House Bill 4492: Relating to securitizing costs associated with electric markets; granting authority to issue bonds.

Electric Cooperatives

Senate Bill 1580: Relating to the use of securitization by electric cooperatives to address certain weather-related extraordinary costs and expenses.
Description: CSSB 1580 provides electric cooperatives the option to utilize the financial tool of securitized financing to fund the unprecedented impact of Uri. The costs incurred during the winter freeze will be entirely built into the rates of electric co-op members.

Senate Bill 1950: Relating to the use of securitization by electric cooperatives to address extraordinary costs and expenses resulting from Uri.

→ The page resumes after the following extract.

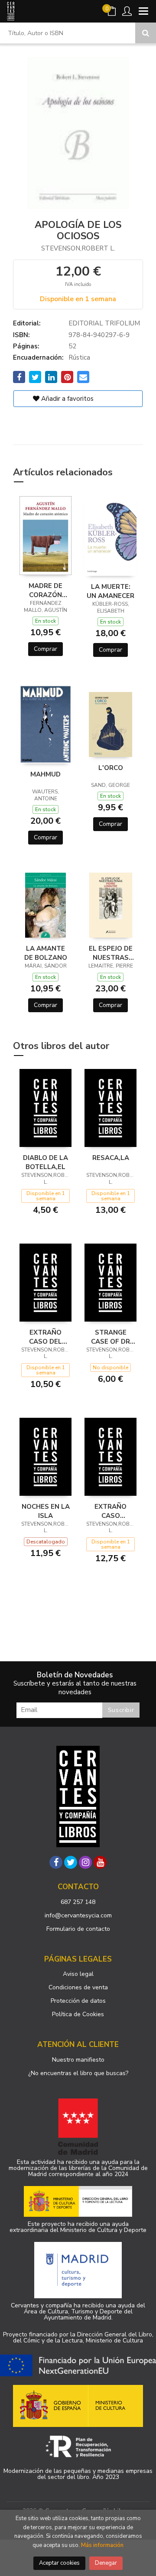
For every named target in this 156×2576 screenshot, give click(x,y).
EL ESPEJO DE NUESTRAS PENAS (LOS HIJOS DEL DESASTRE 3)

House Bill 3544: Relating to the restructuring of certain electric utility providers.
Description: CSHB 3544 aims to amend the utilities code to allow electric cooperatives to use securitization financing.

Gas Utilities

House Bill 1520: Relating to the recovery and securitization of certain extraordinary costs incurred by certain gas utilities; providing authority to issue bonds and impose fees and assessments.
Companion bill: Senate Bill 1579.
Description: CSHB 1520 seeks to provide rate relief to customers and support the financial strength and stability of gas utility companies by providing securitization financing for gas utilities to recover applicable extraordinary costs incurred from catastrophic events.

Senate Bill 1579: Relating to the recovery and securitization of extraordinary costs incurred by certain gas utilities; authority to issue bonds.
Companion bill: House Bill 1520.


Similarly, in Oklahoma, Senate Bill 1049 (adopted and sent to the governor on April 20), relating to unregulated utilities, authorizes the Oklahoma Development Finance Authority to provide a pooled loan program for specified costs incurred for a specific time period by certain utilities.


While a thorough examination of the rating methodologies of the three major rating agencies1 is beyond the scope of this article, the key requirements of each methodology are relatively clear:

  1. There must be a public hearing on the merits that concludes that the securitization is the best option;
  2. The hearing must be before a governmental body with rate-making authority over the applicant;
  3. The body must issue a financing order authorizing irrevocable and non-bypassable charges that are a recognized property right and that can be/are pledged to support the related bonds;
  4. The state must provide a non-interference pledge; and
  5. The financing order must permit periodic adjustments of rates and collections to ensure that all principal and interest on the bonds is sold in a timely manner.

In almost all of the pending bills, one or more of these key requirements is absent.